Objective
Return verbatim the span of entries that opens with the line containing "Tap the 59%" and closes with the line containing "click(x=42, y=732)", including both of those lines.

· · · · · · ·

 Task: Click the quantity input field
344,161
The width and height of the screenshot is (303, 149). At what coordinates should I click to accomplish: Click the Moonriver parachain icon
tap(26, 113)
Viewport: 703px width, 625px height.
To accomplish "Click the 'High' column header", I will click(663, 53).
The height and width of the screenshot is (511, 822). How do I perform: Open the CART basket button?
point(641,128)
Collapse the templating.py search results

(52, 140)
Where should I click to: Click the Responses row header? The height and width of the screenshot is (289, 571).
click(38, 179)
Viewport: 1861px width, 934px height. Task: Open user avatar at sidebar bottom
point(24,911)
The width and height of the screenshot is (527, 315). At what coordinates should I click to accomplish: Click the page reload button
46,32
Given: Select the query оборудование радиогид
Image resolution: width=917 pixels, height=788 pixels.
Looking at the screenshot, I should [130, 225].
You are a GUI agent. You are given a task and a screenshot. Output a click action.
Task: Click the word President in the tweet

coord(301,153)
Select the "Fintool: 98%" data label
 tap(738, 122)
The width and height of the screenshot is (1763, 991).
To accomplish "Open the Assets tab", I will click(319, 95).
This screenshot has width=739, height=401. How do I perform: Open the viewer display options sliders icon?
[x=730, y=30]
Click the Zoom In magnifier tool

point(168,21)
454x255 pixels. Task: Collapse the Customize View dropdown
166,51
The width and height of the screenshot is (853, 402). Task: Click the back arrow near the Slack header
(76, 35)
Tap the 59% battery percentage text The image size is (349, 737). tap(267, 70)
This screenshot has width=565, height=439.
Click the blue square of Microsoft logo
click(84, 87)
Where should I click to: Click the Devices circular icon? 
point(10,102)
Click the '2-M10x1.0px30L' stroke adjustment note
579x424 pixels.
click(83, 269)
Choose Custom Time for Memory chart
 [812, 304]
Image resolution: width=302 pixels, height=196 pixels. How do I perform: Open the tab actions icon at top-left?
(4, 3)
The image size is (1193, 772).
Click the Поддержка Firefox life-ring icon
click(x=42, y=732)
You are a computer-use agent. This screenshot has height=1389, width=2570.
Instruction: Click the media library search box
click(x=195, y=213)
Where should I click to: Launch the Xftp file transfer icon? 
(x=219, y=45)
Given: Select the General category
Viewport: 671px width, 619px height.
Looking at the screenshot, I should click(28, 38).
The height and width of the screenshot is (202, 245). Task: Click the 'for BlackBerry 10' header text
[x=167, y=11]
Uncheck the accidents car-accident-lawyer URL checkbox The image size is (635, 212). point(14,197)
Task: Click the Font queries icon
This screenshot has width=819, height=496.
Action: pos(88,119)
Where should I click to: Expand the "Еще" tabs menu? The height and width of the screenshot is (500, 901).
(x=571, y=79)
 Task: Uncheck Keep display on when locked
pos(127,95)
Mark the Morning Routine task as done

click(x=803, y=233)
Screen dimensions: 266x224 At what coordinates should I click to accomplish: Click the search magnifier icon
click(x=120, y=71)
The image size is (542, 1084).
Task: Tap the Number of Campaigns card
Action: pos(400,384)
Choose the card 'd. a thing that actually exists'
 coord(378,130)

· · · · · · ·

Result of the task
Tap the 59% battery percentage text The image size is (349, 737). tap(267, 70)
This screenshot has width=565, height=439.
Click the blue square of Microsoft logo
click(84, 87)
Where should I click to: Click the Devices circular icon? 
point(10,102)
Click the '2-M10x1.0px30L' stroke adjustment note
579x424 pixels.
click(83, 269)
Choose Custom Time for Memory chart
 [812, 304]
Image resolution: width=302 pixels, height=196 pixels. How do I perform: Open the tab actions icon at top-left?
(4, 3)
The image size is (1193, 772).
Click the Поддержка Firefox life-ring icon
click(x=42, y=732)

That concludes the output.